Why is hydrogen burning
the main energy source for main-sequence stars? Give at least two reasons.
6.
In the proton-proton
chain, the net reaction is that 4 protons are converted into 1 helium nucleus.
What other byproducts are released in this reaction, and why?
7.
In the text we
considered the case of a “too-large” Sun. Show that a star with the same mass,
composition, radius, and luminosity as the Sun, but with a higher temperature
(that is, a “too-hot” Sun), also leads to a contradiction.
8.
List three methods of
energy transport in nature and explain how the energy is being transferred in
each of those methods. Which two are means by which energy is transported
inside the Sun?
9.
The figure below shows
a diagram of the Sun with zones labeled A, B, and C. Explain how energy is
being transferred in each of the three regions.
10.
Explain why the
solution to the solar neutrino problem is an excellent example of how
observations drive the evolution of science.
11.
Explain why the
radiative zone in the solar interior gives way to a convective zone
approximately two-thirds of the way to the surface.
12.
Describe the solar
neutrino problem and its solution.
13.
Why are neutrino
detectors located deep underground?
14.
Describe how
helioseismologists measure the opacity of the solar interior.
15.
What is “limb
darkening”? Explain why limb darkening occurs in the Sun.
16.
What makes the
chromosphere appear so red?
17.
What is the origin of
the absorption lines in the Sun’s spectrum?
18.
The temperature profile
of the solar atmosphere is shown in the figure shown below. What causes the
sharp increase in temperature when going from the chromosphere to the corona?
19.
Explain why magnetic
fields trap coronal gas over much of the solar surface but allow it to escape
in coronal holes.
20.
If a sunspot is half as
bright as the surrounding photosphere of the Sun, what is the approximate
temperature of the gas in the sunspot if the photosphere’s average temperature
is 5800 K?
21.
The Sun exhibits
differential rotation. Explain what differential rotation is. Which planets
also do this? Why don’t the others?
22.
When, during its
11-year cycle, is the Sun most luminous? What might this have to do with the
Maunder Minimum?
23.
Astronauts in space
could be harmed by the high-energy particles given off during a solar flare.
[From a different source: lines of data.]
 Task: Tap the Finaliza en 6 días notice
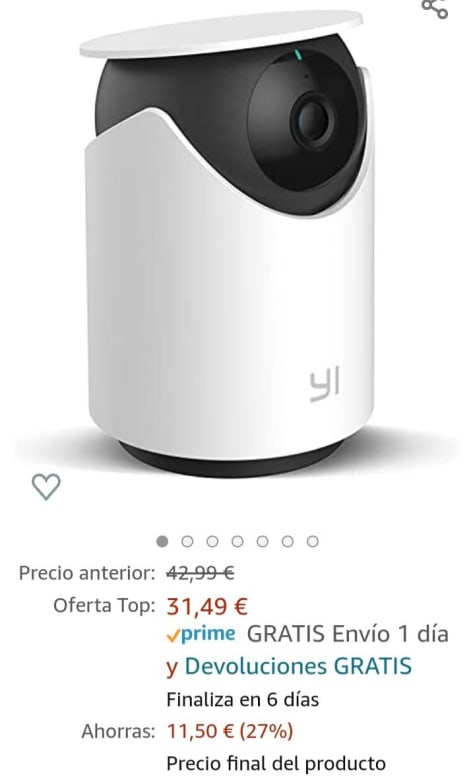pyautogui.click(x=243, y=699)
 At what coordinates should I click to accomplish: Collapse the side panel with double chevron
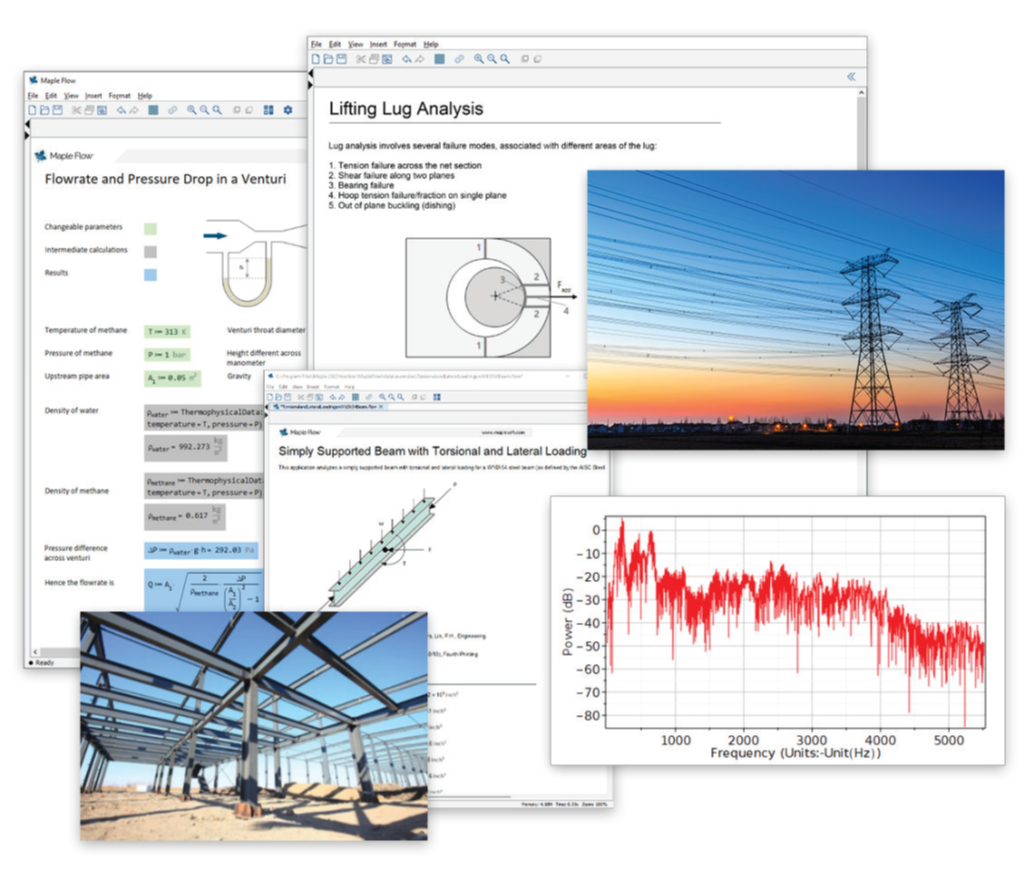click(x=851, y=76)
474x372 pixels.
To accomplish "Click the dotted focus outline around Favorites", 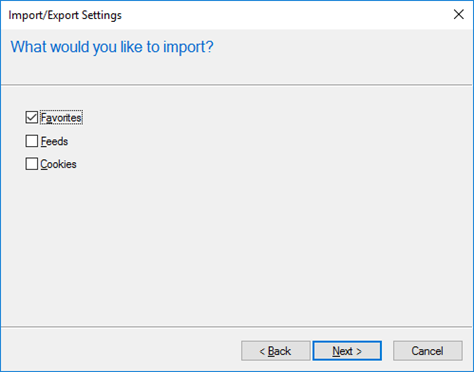I will tap(61, 118).
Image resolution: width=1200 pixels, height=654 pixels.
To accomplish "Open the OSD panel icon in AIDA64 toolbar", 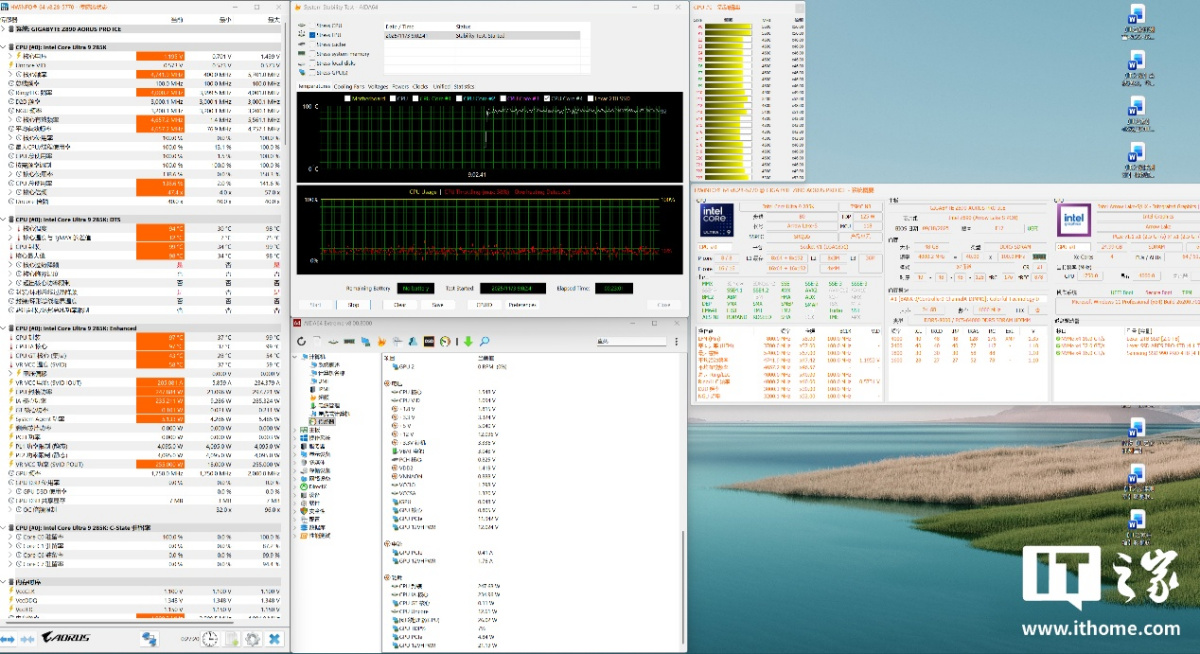I will tap(429, 342).
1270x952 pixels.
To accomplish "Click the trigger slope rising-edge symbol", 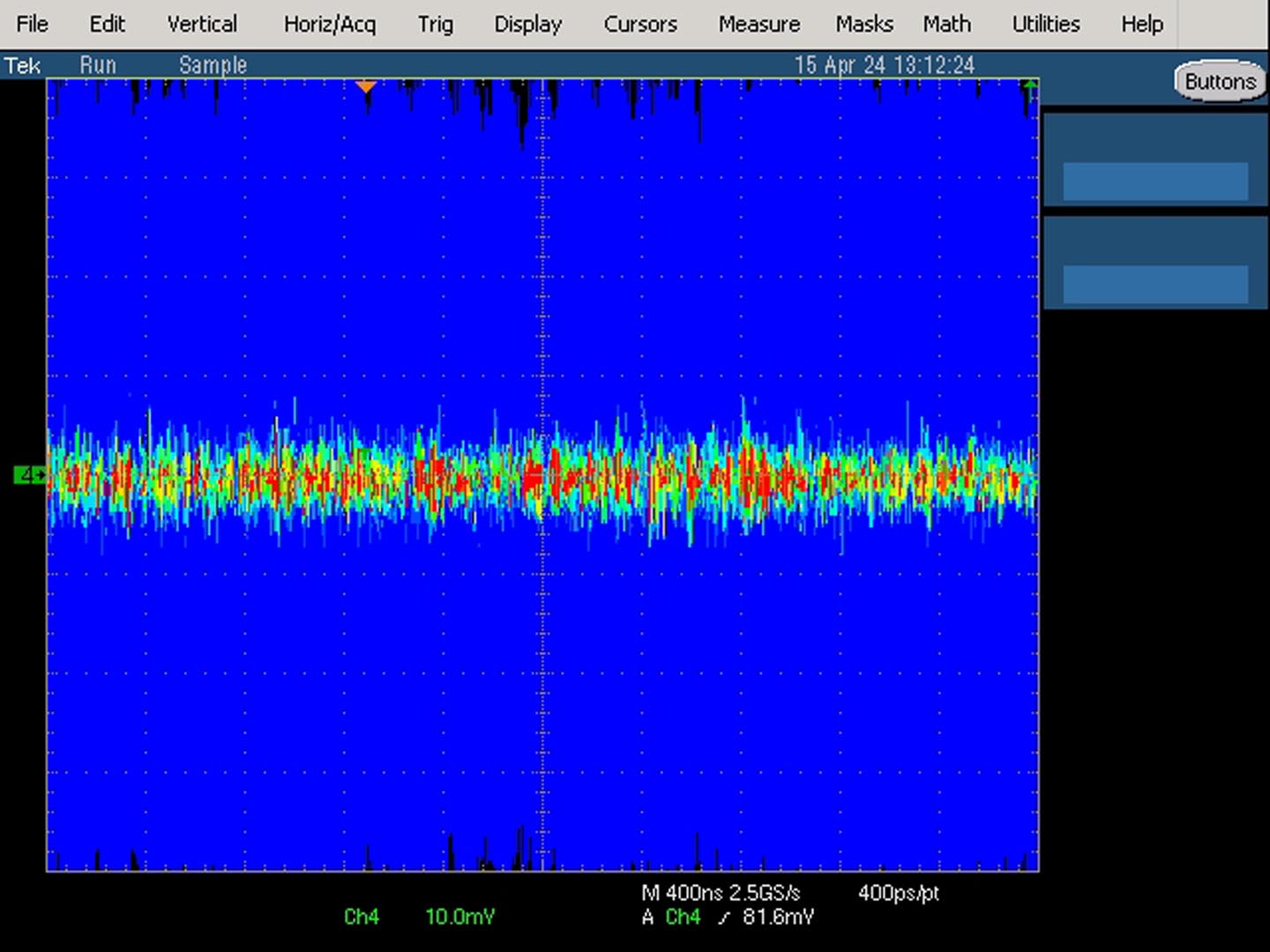I will coord(724,918).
So, when a solar flare is observed, a warning can be given to astronauts to
tell them to get inside the space station for protection. Explain why there is
enough time between the first observation of a flare and the arrival of the harmful
particles for this system to work.
24.
If a coronal mass
ejection occurred on the Sun and ejected particles toward the Earth that
traveled at the speed of 1,000 km/s, how long would it take them to reach
Earth?
25.
If the Sun went through
a period where there were many sunspots for a number of decades straight, what
would happen to the climate of the Earth?
26.
How do periods of
strong solar activity affect near-Earth-orbiting spacecraft?
27.
Why is there increased
drag on spacecraft orbiting the Earth during periods of increased solar
activity?
28.
When gas in a sunspot
cools, it does not sink into the solar interior as one would expect for
material in an atmosphere. Why?
29.
Explain what the
heliosphere is and how it helps protect life on Earth.
30.
What eventually stops
the solar wind from expanding in the outer reaches of our Solar System, 100 AU
from the Sun?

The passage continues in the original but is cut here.